Reply
Cloudera Employee
Posts: 129
Registered: ‎01-15-2015

Re: After enabling TLS cloudera agent heartbeat failing

Please note that keystores/truststores need to be in standard JCEKS format and the documentation does not state otherwise. PKCS12 is only used for exporting and converting certificate plus private key to PEM format for CM agent config. Can you please point to the sentence suggesting PKCS12 format so that we can correct it?
Explorer
Posts: 20
Registered: ‎12-27-2018

Re: After enabling TLS cloudera agent heartbeat failing

Hi,

 

Here is my response to your questions, can you please correct me what I am doing wrong.
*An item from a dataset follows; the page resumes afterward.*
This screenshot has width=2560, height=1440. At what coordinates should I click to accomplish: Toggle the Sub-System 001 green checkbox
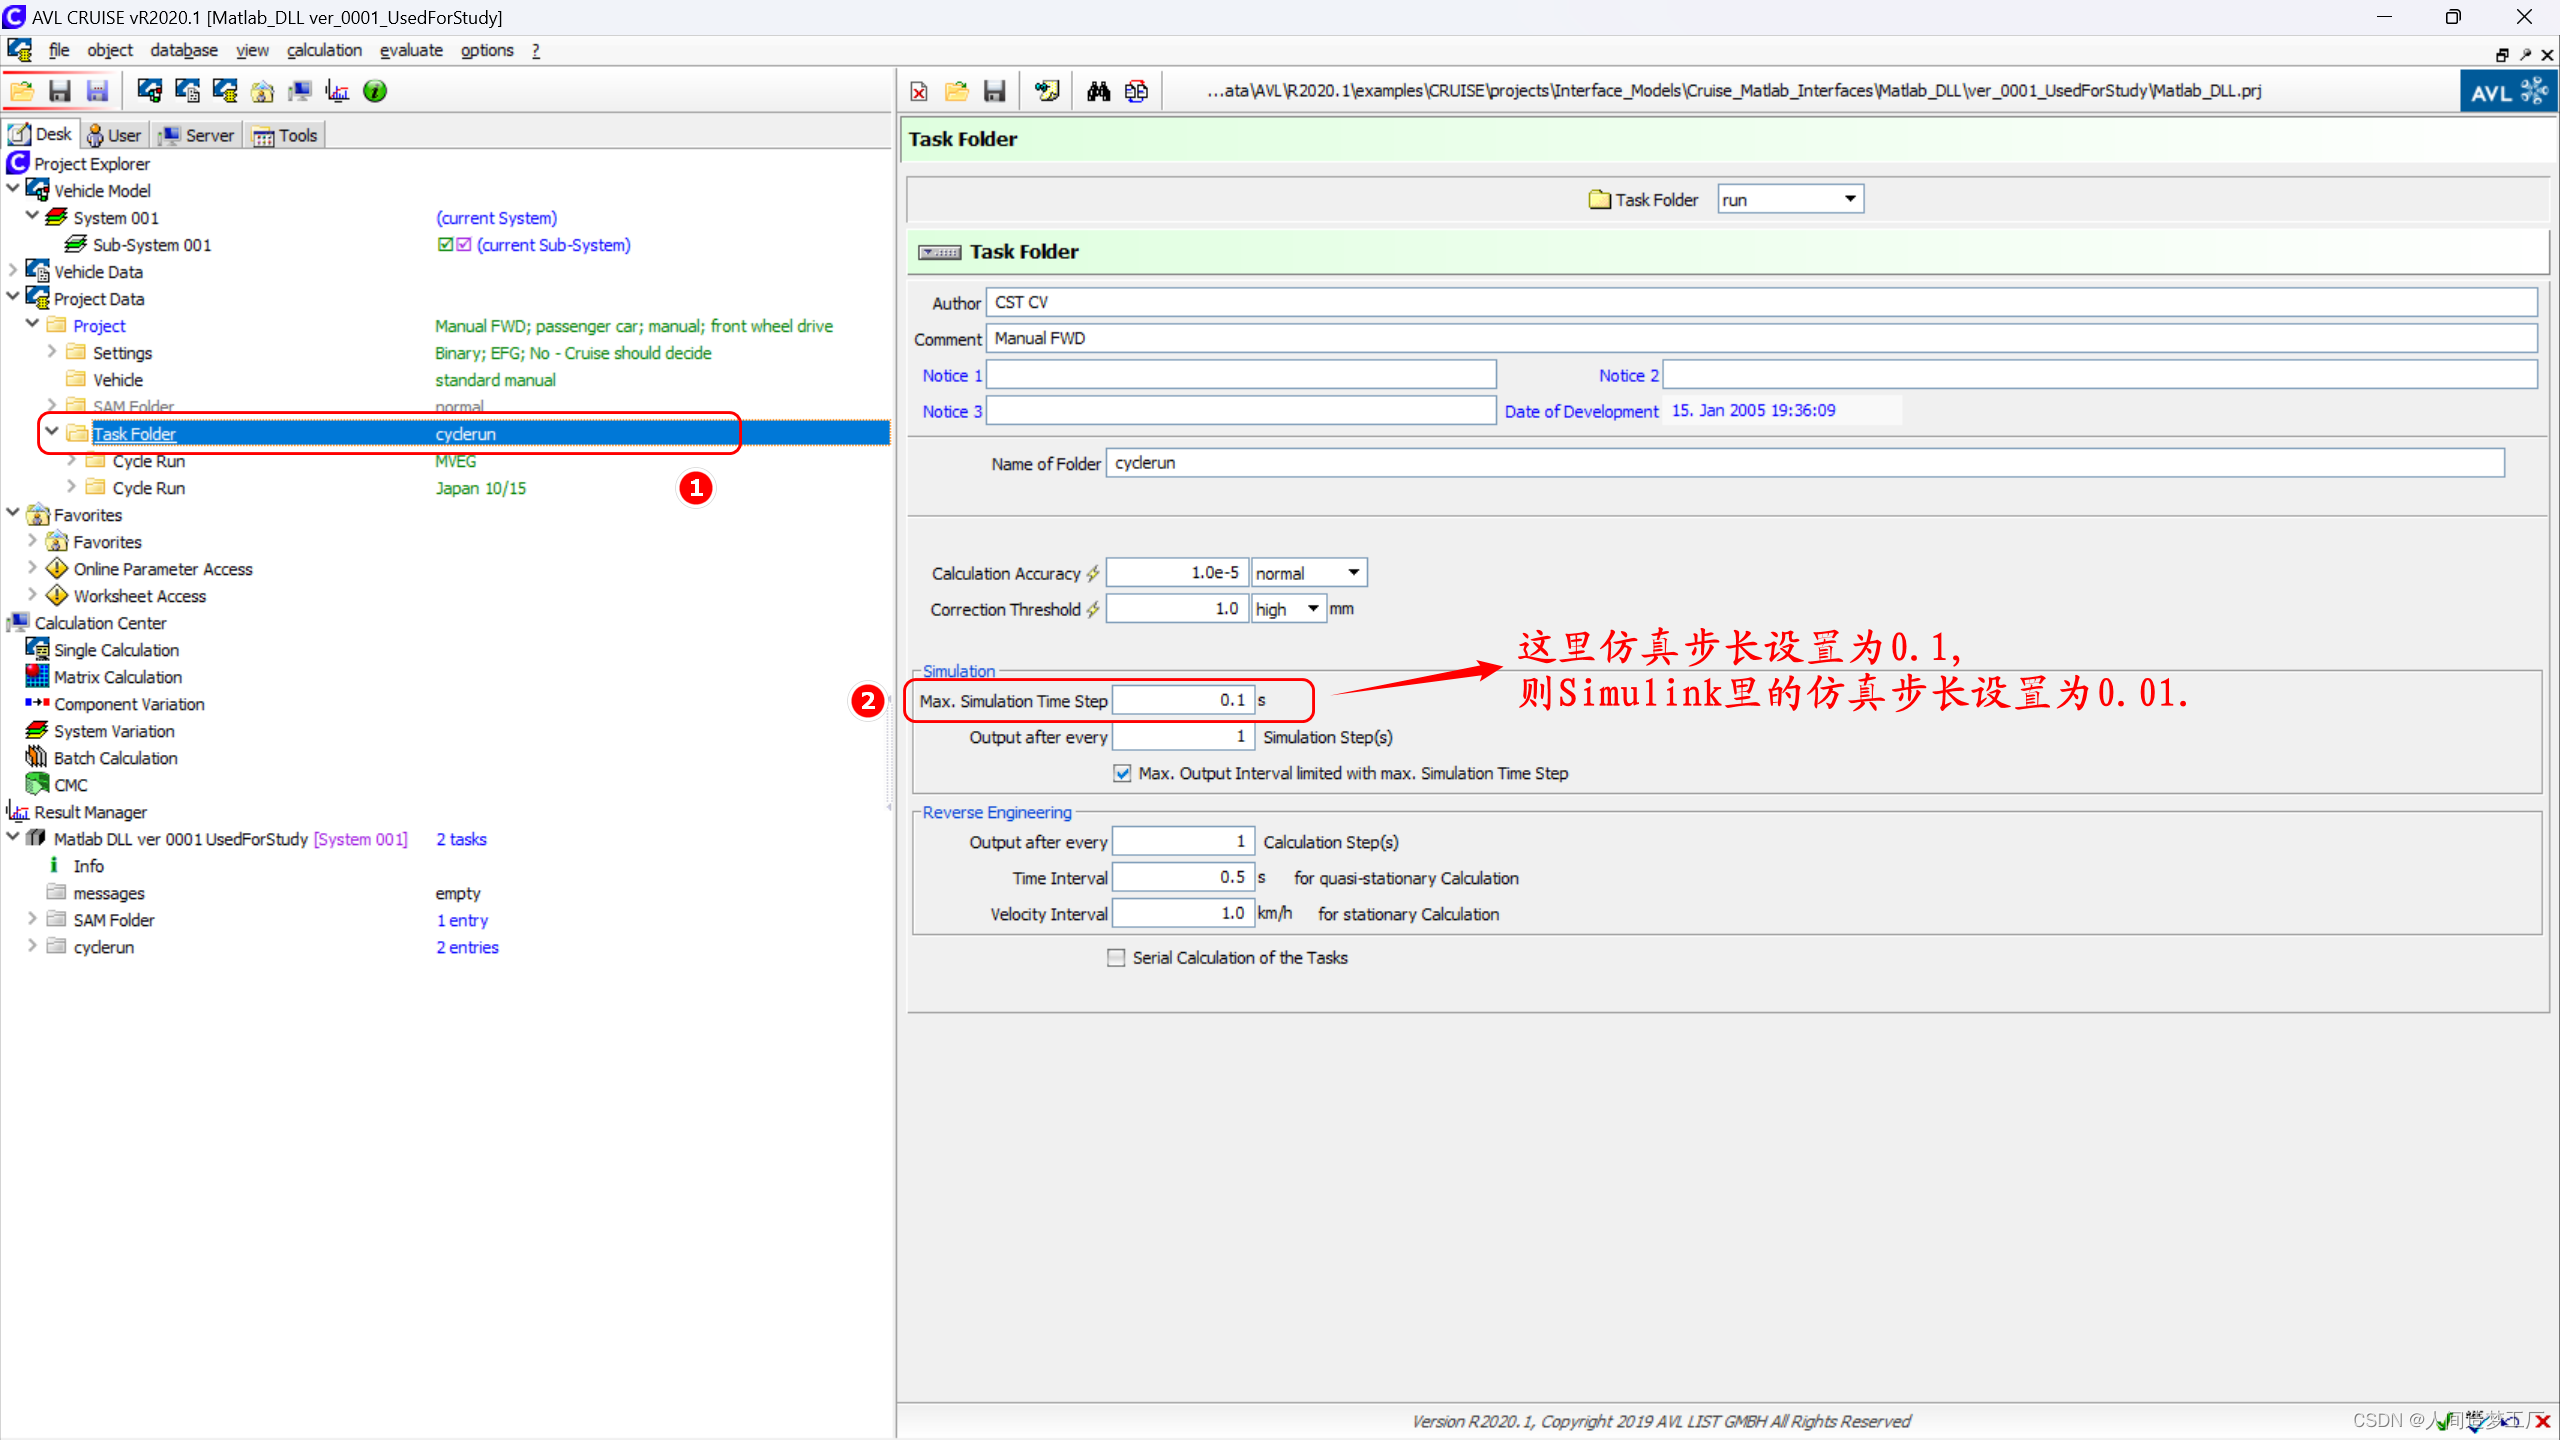(x=445, y=244)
Also if you need some more details, I should be able to share.

 

Thanks,

Tulasi

 

1.) Ensure that the certificates are in a standard x509 format for the agent.
Yes it is standard x509, see my response to Bgooley

2.) Ensure that the truststores/keystores on the CM host are in JCEKS format and not pkcs12.
As per cloudera document, it should be JCEKS. From the link  
https://www.cloudera.com/documentation/enterprise/5-15-x/topics/how_to_configure_cm_tls.html
section "Generate TLS Certificate", point 3

3.) Make sure that the cloudera-scm user can read the Private Key, Certificates, Truststores, and Password Files.
Yes, see my response to gzigldrum

4.) Make sure that the certificate on the failing agent contains a proper CN and DNS Alt Name if Alt Names are in use.
Yes, I have verified this as well

5.) Are you using self-signed certificates or certificates signed by a CA?
I am using self signed certificate

6.) If all else fails you can obtain a tcpdump of attempted communication with the server. The port that we normally heartbeat to is 7182. You can then review the conversation between the server and agent to attempt to identify at what point the error is returned and potentially what error is being observed at the protocol level. You can identify and restrict your tcpdump information by tcp.stream.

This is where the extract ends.